Goal:
Copy the lines from the one containing "Viewport: 598px width, 477px" through the one containing "pos(80,398)", requests included, and give only those lines. Scale the coordinates in the answers by 1.15, rounding to whole numbers with halves rounded up, and keep every other number as it is.
## START Material to process
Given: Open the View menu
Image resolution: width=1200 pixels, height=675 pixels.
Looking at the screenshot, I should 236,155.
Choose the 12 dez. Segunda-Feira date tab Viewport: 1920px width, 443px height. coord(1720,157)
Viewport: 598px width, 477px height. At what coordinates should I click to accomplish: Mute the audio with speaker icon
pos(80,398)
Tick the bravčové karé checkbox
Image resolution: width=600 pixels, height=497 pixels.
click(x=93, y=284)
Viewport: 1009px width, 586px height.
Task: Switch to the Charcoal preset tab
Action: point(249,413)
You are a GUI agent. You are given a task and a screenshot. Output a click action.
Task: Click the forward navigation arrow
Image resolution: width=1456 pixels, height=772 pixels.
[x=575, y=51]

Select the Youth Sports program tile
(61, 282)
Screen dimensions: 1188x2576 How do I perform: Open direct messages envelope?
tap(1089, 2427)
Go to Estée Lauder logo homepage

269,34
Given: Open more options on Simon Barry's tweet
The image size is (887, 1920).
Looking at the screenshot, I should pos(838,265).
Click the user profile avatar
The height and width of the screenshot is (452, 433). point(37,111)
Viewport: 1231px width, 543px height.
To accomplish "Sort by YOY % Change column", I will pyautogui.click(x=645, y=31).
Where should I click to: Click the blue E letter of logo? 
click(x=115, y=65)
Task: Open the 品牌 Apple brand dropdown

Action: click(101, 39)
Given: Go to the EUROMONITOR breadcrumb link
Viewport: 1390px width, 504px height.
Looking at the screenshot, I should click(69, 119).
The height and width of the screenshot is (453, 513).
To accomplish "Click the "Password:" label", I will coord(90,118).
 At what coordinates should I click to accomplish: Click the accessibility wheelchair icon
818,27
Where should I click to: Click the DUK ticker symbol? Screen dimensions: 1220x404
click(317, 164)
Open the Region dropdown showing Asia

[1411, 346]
## END Material to process
Exercise solution:
Viewport: 598px width, 477px height. At what coordinates should I click to accomplish: Mute the audio with speaker icon
pos(92,458)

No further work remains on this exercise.